President Bush intends to name a well-known conservative commentator and journalist to lead the State Department's struggling efforts to improve the U.S.'s image abroad, replacing long-time confidante Karen Hughes, who is leaving government by the end of the year, The Associated Press has learned.

Bush plans to tap James K. Glassman, now chairman of the Broadcasting Board of Governors, which oversees the Voice of America, to be the new undersecretary of state for public diplomacy and public affairs, administration officials said. The officials spoke on condition of anonymity because the announcement has not yet been made.
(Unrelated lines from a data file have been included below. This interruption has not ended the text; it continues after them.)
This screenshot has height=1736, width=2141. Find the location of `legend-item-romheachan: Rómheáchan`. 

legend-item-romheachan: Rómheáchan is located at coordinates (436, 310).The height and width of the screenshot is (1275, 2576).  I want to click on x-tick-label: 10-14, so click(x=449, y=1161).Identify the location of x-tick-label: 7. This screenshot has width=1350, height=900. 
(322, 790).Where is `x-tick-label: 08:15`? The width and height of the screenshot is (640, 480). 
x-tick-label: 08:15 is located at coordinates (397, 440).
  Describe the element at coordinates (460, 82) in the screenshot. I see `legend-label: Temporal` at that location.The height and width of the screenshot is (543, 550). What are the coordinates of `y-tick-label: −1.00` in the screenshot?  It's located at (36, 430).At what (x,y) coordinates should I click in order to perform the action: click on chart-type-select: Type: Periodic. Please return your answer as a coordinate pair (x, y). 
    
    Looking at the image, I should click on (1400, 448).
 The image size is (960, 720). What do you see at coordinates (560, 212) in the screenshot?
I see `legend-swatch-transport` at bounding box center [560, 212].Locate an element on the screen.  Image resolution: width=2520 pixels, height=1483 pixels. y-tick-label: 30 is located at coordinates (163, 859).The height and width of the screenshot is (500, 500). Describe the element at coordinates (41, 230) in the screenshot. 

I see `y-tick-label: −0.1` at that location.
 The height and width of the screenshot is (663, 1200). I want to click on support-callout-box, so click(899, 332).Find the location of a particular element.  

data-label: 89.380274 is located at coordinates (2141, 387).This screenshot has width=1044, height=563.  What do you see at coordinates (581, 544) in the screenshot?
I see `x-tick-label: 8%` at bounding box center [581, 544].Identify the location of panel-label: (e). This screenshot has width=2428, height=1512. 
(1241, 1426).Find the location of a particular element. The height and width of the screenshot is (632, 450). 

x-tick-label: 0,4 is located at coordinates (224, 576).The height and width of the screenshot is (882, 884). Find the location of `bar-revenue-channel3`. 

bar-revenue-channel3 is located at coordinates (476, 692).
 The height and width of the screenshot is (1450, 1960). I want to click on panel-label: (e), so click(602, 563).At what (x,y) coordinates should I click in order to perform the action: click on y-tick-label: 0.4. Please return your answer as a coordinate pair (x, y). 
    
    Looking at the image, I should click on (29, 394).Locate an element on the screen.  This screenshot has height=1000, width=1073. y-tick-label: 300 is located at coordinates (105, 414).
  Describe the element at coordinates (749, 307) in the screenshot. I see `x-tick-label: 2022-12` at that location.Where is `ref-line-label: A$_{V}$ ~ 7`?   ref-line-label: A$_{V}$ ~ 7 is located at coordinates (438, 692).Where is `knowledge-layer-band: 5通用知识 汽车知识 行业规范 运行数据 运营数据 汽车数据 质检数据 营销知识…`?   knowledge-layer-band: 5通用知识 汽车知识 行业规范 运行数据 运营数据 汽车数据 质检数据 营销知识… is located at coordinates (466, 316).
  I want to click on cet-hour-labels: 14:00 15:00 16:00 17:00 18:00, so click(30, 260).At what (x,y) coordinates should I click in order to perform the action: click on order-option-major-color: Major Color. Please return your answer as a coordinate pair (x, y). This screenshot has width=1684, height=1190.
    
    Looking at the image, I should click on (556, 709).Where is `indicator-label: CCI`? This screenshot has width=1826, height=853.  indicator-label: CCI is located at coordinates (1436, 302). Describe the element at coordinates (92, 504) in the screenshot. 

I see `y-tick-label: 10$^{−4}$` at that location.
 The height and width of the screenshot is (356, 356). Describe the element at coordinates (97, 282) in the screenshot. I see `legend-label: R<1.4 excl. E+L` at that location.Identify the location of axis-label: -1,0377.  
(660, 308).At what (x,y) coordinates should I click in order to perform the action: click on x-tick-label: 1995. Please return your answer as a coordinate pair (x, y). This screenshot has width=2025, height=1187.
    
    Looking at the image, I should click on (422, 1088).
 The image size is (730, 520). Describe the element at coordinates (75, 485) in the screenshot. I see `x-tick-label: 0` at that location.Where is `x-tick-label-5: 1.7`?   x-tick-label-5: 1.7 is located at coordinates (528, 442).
The officials said the choice was expected to be made public by Friday, the day Hughes has set for her departure and return to Texas after two years in the post.

Glassman was chosen in part because he has already won Senate confirmation for his current job, which he began in June, and the administration was looking for someone who could avoid a bruising confirmation fight in an election year, the officials said.

If confirmed, Glassman would take over an outreach operation that has been criticized for being ineffective, particularly in the Muslim world.

Hughes boosted the number of Arabic speakers representing the U.S. in Arabic media, set up three rapid public relations response centers overseas to monitor and respond to the news, nearly doubled the public diplomacy budget to almost $900 million annually. Despite her efforts, polls have shown no improvement in the world's view of the U.S.

Earlier this year, a Pew Research Center survey said the unpopular Iraq war is a persistent drag on the U.S. image and has helped push favorable opinion of the U.S. in Muslim Indonesia, for instance, from 75 percent in 2000 to just 30 percent last year.

Glassman should be familiar with the challenges facing the top U.S. pitchman. He served in 2003 on the congressionally mandated Advisory Group on Public Diplomacy for the Arab and Muslim World, officials noted.

In addition to his work with the Broadcasting Board of Governors, Glassman is a fellow at the conservative American Enterprise Institute think tank in Washington and publisher of the group's magazine, The American.

Glassman also is a former top manager of several national publications, including The Atlantic Monthly, The New Republic and U.S. News & World Report magazines and the congressional newspaper Roll Call. He was also a Washington Post columnist.